Posts Tagged ‘Evaluation’
v has always been about pushing boundaries, trying new approaches and injecting creativity wherever and whenever we can. This is particularly true of our approach to evaluation.
We wanted to buck the trend of ‘post-mortem’ evaluation and heed the advice of experts, such as those at New Philanthropy Capital who advocate that “charities need to improve the way they measure, demonstrate and communicate impact”.
In the absence of a central approach to measurement and evaluation, v’s preference was for a model that would enable us to learn from our programmes, whilst they were still active, and make changes to improve the experience of our funded network and the young people they engage.
As an organisation committed to evaluation and learning v has applied insights from previous grants rounds into practical improvements for our most recently funded organisations, but by choosing a formative approach, we have gone one step further, providing the organisation with a rigorous and independent evaluation.

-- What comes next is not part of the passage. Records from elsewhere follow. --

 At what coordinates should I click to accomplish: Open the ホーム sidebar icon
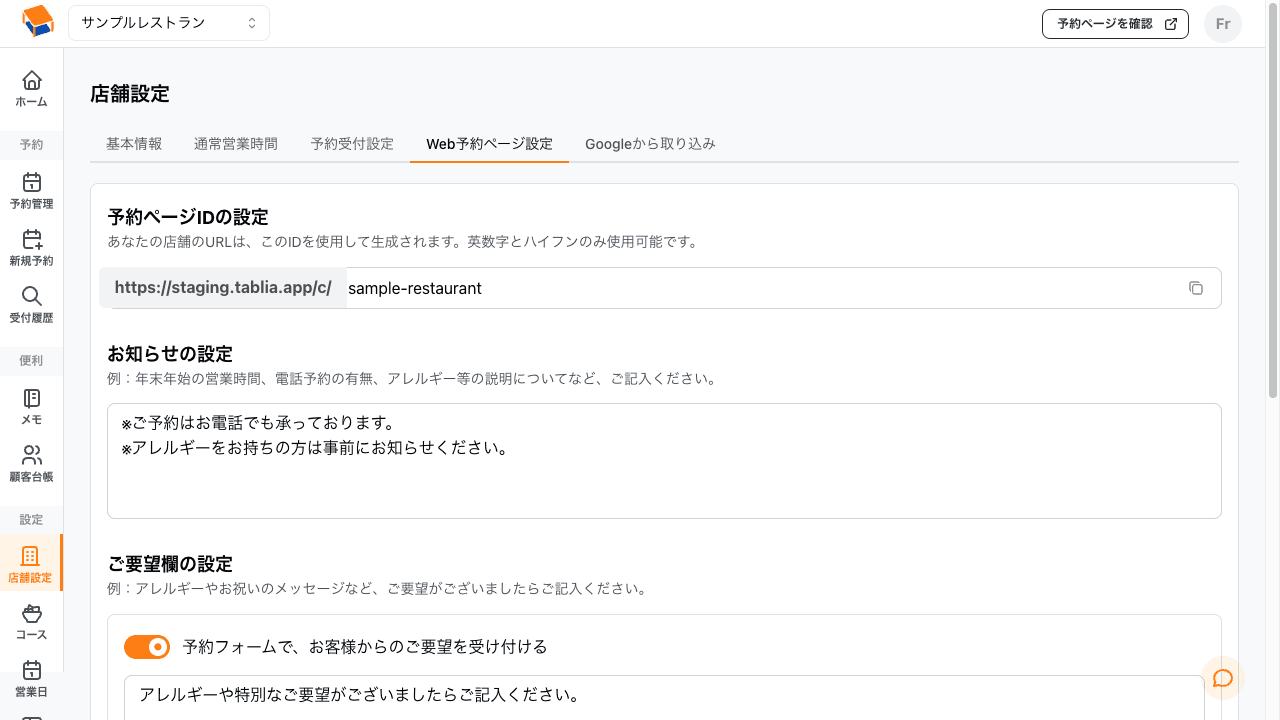tap(31, 90)
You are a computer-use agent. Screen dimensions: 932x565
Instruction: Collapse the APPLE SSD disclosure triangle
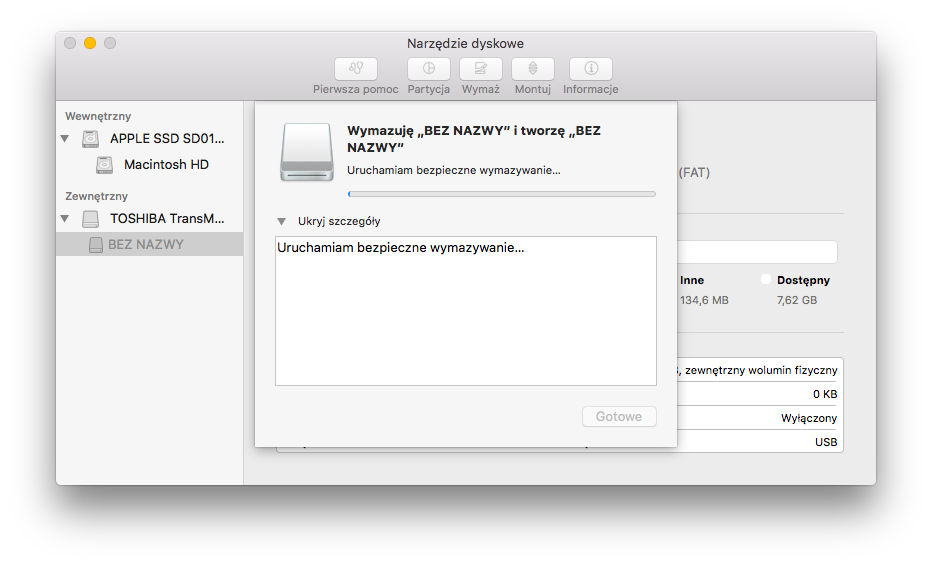click(x=65, y=139)
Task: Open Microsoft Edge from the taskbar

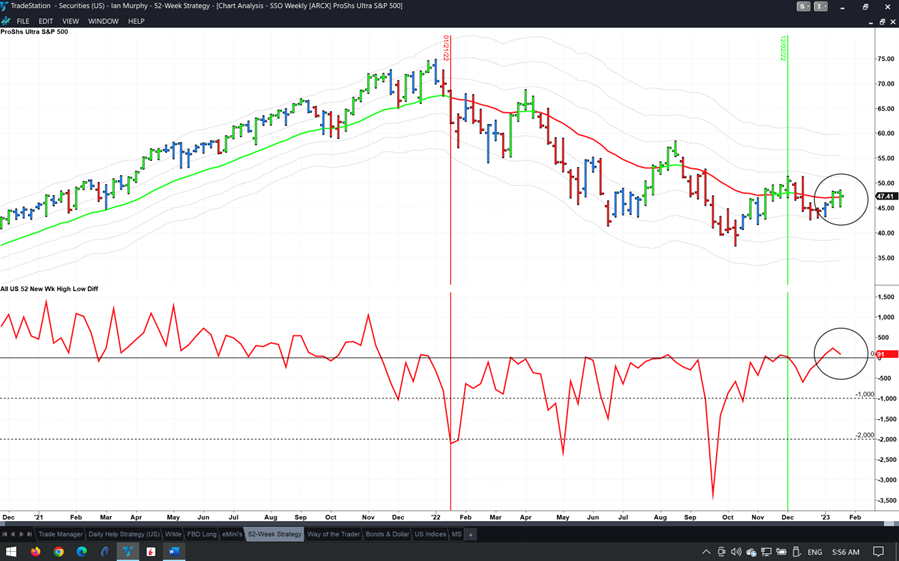Action: pos(82,551)
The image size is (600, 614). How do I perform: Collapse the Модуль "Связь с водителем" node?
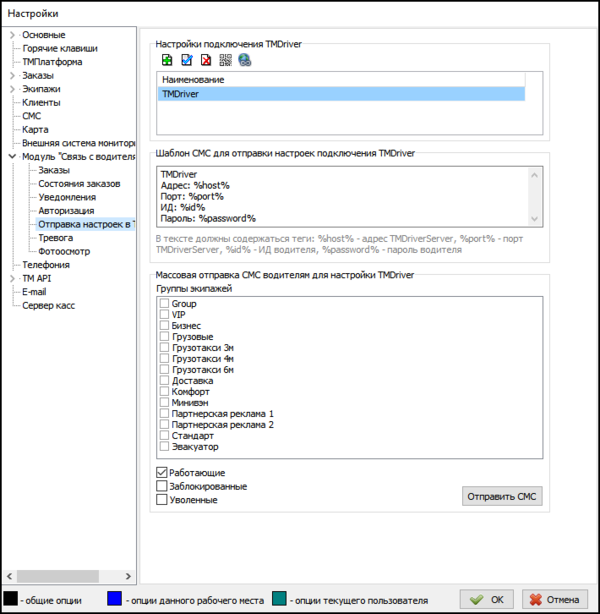[x=12, y=157]
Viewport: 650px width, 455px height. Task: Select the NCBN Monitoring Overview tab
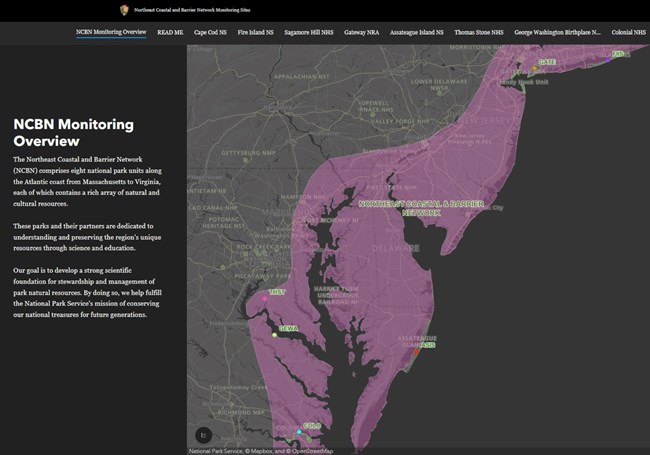pos(111,33)
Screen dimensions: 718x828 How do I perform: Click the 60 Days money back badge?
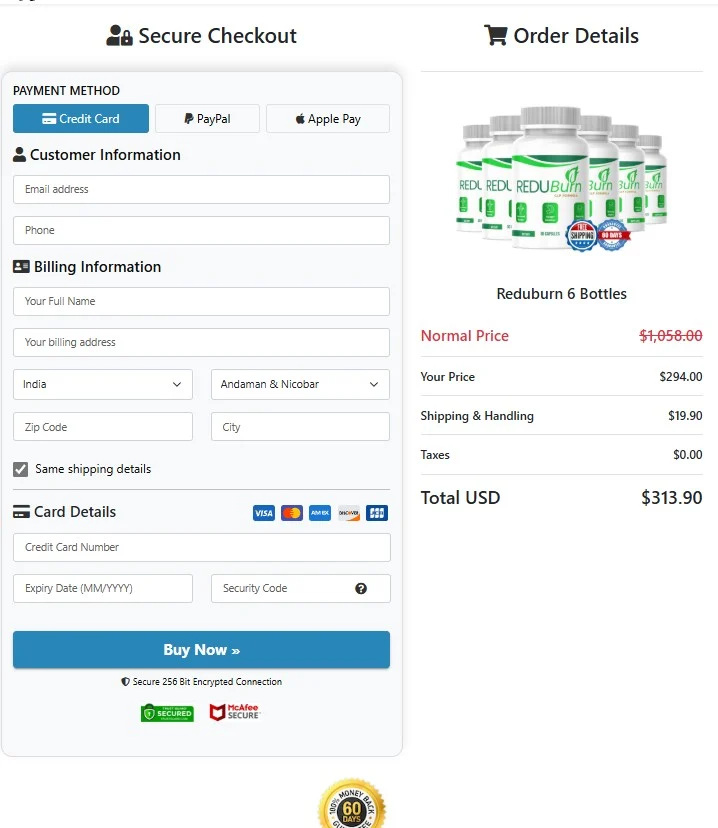point(352,808)
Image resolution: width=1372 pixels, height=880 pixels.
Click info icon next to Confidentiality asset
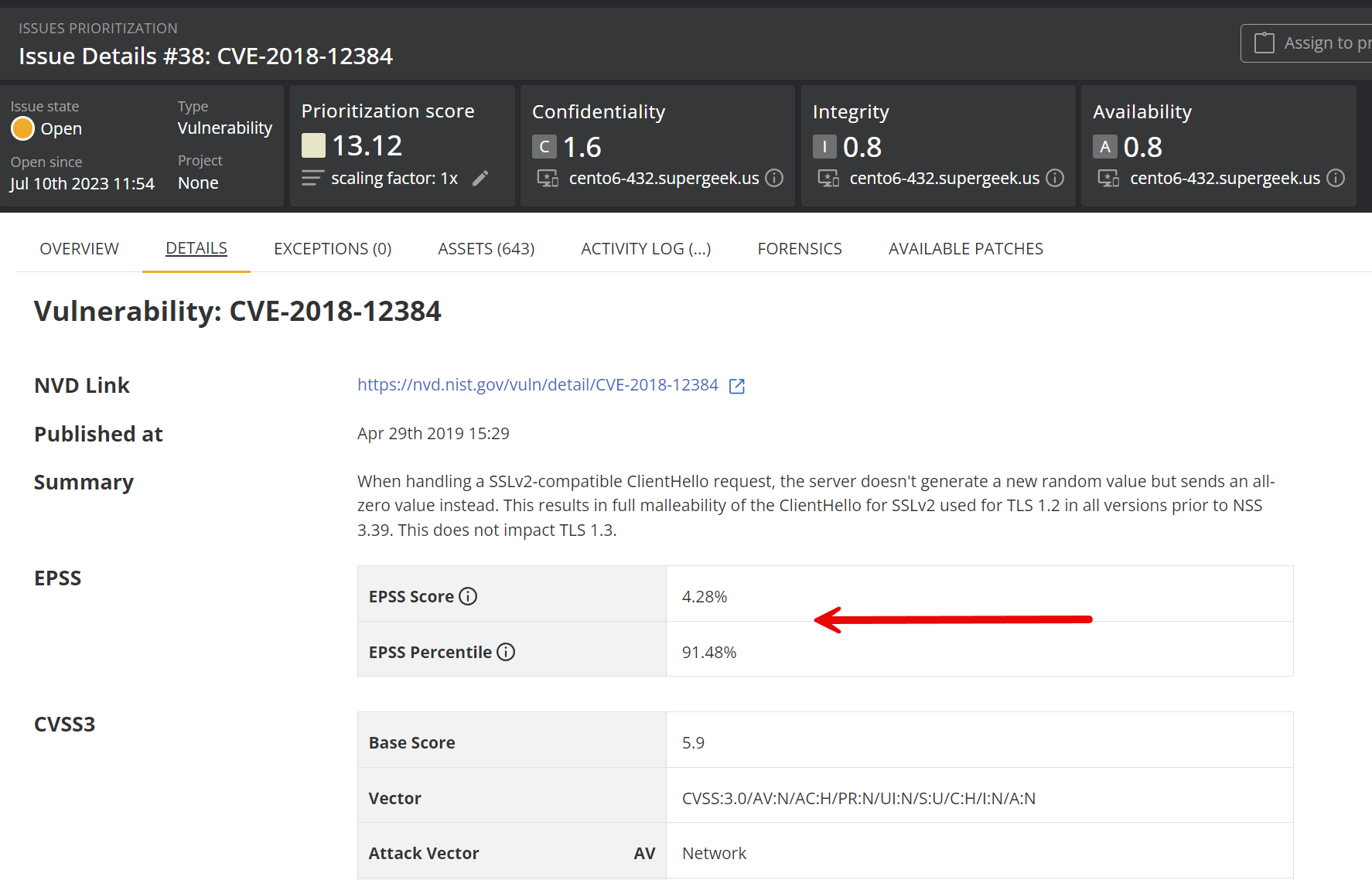point(774,179)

The interim findings of this process were launched this week, Formative Evaluation of v, The National Young Volunteers’ Service.
Overall the evaluation shows that v and its funded network are achieving notable outcomes, for example exceeding the targets set for it for the number of youth volunteering opportunities and supporting a positive force for change in the youth sector (p54). More significantly it identifies that we have engaged some of the hardest to reach young people. “There is strong evidence”, the report concludes, “that v funded volunteering engaged a “greater diversity and more socially excluded young people than is normally the case” (p1).
While there are successes to celebrate, the evaluation also indicates areas for improvement for v, its funded network and government.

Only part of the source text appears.